To celebrate the milestone, the volunteer RNLI crew have commissioned a decorative bell paying tribute to each volunteer who has served aboard Christopher Pearce.

The bell will be unveiled to the volunteer crew who will also receive an anniversary glass this Wednesday 18 December.

Launching 205 times since entering service at Holyhead, Christopher Pearce - the only Severn class lifeboat of her kind in Wales - has rescued 307 people.

A total of those 11 people rescued owe their lives to the volunteer crew and would not be celebrating Christmas this year had Christopher Pearce not come to their rescue.

The vessel – which is named after Christopher Pearce, who bequeathed the money before his death in 1997 – has seen some unique, challenging and difficult rescues during its 10 years on station.

In 2006 the all-weather lifeboat saw some of its most unusual rescues. A swan-shaped pedalo drifting in a busy shipping lane 25 miles out to sea required their assistance during the summer. 

Then two young Irish men who stole a fishing trawler to sail home across the Irish Sea after missing the last ferry required their assistance after sailing in circles around the Anglesey coast.

In 2007, the all-weather lifeboat was launched to the large vessel Smitt Cymran which had hit rocks and was sinking seven miles out of Holyhead. The five people were lifted off by RAF sea king helicopter. The volunteer lifeboat crew worked hard to keep vessel afloat.

More recently, in 2011, Christopher Pearce was launched to assist other North Wales lifeboats in searching for missing men after the cargo ship Swanland sank. 

The volunteer crew had to contend with Force 9 winds into a very rough and confused sea. Two crew members were rescued alive from the ship but five other crew members were never found.

"Ten years does not seen like a long period of time," commented Holyhead RNLI lifeboat press officer Ray Steadman, "but the changes Holyhead RNLI has seen over the years have been phenomenal.

"We’ve seen the introduction of new lifejackets and training is more intense than ever before. We’ve seen people come through the door as youngsters develop into fully fledged competent crew members. Single people walked through the door who are now married, with families of their own but the commitment is still as strong as it ever was.

"Ten years on, these people still appear in freezing conditions, the cold and the rain to drop everything they are doing to help people in trouble at sea. At Christmas or any other time of the year, that’s the level of commitment required to become an RNLI volunteer and we are looking forward to celebrating that dedication."

Full-time coxswain Brian Thomson, who has led his crew through some difficult rescues, added: "Since Christopher Pearce arrived on station she has served the volunteer crew exceptionally well.
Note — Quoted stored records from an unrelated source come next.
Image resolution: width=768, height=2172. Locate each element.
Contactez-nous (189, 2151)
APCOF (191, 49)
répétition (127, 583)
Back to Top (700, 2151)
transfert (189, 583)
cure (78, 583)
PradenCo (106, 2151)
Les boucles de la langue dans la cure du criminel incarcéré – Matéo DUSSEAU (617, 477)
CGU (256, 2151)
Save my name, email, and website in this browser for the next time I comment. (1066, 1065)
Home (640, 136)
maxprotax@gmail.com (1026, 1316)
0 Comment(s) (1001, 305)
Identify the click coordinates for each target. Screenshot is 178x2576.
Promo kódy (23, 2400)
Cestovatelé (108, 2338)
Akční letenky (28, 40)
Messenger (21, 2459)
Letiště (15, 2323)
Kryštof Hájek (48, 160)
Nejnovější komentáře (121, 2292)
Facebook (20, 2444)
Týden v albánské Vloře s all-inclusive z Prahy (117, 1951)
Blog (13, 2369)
We have seen some challenging and unique rescues in difficult conditions, but myself and the crew have every confidence in their lifeboat which has grown during the last decade when she has battled gales and rough seas.

"As people around the country prepare for Christmas, we have our own very special cause for celebration in Holyhead and will felt it was only right to mark the occasion with a lasting reminder of those who have served on our much-loved lifeboat Christopher Pearce

"The specially commissioned bell is a gift from all the crew to each other which reflects how life boating is all about teamwork and having trust in one another."

A second lifeboat, financed by a legacy from Pearce's brother Andrew after his death in 1988, is stationed at Llandudno and is named Andy Pearce.

The men's mother, Diana Pearce from Cheshire, asked for the money left by her son Christopher to be specifically used for the Holyhead lifeboat, remembering the holidays the family enjoyed in North Wales when the boys were younger.

When the Herald of Free Enterprise ferry sank in the English Channel in 1987, the government and the RNLI agreed that a fast Severn class lifeboat should be at every major ferry port. Holyhead was one of the last stations in the UK to have the improved vessel stationed there - but it is the first in Wales. 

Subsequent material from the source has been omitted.